• ABOUT THIS TASK: Locate the line that contains "The height and width of the screenshot is (824, 1456).", then copy it and all later lines of the data below exactly, through the last one.

☆ ☆ ☆ ☆ ☆ ☆ ☆

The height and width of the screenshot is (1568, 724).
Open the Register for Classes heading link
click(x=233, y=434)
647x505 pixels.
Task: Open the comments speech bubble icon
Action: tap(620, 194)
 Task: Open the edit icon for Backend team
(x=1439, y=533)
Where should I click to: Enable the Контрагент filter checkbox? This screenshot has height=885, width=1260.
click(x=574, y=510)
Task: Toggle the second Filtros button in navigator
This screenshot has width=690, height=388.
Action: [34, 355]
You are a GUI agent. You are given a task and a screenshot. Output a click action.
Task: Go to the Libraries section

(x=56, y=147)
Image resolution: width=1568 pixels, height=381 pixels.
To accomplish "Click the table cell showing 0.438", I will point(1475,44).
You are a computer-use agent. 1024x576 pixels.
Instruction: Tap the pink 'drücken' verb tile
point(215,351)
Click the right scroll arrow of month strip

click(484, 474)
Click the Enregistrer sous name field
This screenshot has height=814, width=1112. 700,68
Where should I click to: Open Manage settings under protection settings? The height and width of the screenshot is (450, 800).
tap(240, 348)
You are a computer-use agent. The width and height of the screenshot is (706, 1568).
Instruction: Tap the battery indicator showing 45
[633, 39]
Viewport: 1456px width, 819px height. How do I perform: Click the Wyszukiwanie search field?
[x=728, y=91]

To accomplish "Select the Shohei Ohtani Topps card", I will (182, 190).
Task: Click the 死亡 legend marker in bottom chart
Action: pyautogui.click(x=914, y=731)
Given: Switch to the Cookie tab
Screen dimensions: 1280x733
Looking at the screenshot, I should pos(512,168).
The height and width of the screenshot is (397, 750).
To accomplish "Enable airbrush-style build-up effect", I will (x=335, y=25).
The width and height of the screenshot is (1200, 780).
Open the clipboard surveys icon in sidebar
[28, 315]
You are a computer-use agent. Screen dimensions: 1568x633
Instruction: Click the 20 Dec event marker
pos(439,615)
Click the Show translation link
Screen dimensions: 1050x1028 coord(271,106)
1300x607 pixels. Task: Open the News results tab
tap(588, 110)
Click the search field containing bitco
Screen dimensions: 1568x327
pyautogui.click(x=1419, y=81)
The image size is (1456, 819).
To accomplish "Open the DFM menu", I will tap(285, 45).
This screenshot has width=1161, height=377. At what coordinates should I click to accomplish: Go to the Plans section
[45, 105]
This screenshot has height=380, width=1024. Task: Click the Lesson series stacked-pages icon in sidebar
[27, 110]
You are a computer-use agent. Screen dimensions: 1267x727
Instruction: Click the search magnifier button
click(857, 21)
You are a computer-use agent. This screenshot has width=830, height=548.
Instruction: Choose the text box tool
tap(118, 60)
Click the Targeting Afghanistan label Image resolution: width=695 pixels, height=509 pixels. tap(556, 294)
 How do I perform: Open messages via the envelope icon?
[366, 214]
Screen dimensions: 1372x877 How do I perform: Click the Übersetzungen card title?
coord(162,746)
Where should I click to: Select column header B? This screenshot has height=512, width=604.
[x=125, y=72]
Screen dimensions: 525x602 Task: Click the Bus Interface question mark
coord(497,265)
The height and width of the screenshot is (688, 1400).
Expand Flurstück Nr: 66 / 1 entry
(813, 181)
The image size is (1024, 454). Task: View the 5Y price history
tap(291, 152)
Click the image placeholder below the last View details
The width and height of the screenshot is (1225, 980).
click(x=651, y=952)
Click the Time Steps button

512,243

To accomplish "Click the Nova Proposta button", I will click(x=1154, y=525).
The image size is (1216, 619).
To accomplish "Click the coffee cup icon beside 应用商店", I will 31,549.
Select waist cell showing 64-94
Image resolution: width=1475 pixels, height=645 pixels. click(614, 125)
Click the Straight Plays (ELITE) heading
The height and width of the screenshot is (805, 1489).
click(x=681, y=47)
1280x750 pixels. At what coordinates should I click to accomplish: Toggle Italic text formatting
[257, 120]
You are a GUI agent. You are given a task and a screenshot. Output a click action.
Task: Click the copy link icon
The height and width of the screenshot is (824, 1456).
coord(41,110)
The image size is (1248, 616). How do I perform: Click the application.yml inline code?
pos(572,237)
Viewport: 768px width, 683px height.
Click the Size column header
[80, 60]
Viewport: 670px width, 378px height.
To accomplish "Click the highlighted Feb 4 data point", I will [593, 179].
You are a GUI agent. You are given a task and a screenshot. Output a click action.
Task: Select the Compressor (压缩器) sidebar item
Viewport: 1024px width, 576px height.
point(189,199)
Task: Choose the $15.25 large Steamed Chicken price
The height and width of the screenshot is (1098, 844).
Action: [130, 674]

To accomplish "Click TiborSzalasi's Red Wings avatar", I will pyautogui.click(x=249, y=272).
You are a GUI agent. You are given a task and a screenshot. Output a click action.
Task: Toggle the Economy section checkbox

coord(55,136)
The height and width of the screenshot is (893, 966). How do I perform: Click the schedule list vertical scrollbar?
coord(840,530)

☆ ☆ ☆ ☆ ☆ ☆ ☆

• EXERCISE SOLUTION:
The height and width of the screenshot is (824, 1456).
coord(41,110)
The image size is (1248, 616). How do I perform: Click the application.yml inline code?
pos(572,237)
Viewport: 768px width, 683px height.
Click the Size column header
[80, 60]
Viewport: 670px width, 378px height.
To accomplish "Click the highlighted Feb 4 data point", I will [593, 179].
You are a GUI agent. You are given a task and a screenshot. Output a click action.
Task: Select the Compressor (压缩器) sidebar item
Viewport: 1024px width, 576px height.
point(189,199)
Task: Choose the $15.25 large Steamed Chicken price
The height and width of the screenshot is (1098, 844).
Action: [130, 674]

To accomplish "Click TiborSzalasi's Red Wings avatar", I will pyautogui.click(x=249, y=272).
You are a GUI agent. You are given a task and a screenshot. Output a click action.
Task: Toggle the Economy section checkbox

coord(55,136)
The height and width of the screenshot is (893, 966). How do I perform: Click the schedule list vertical scrollbar?
coord(840,530)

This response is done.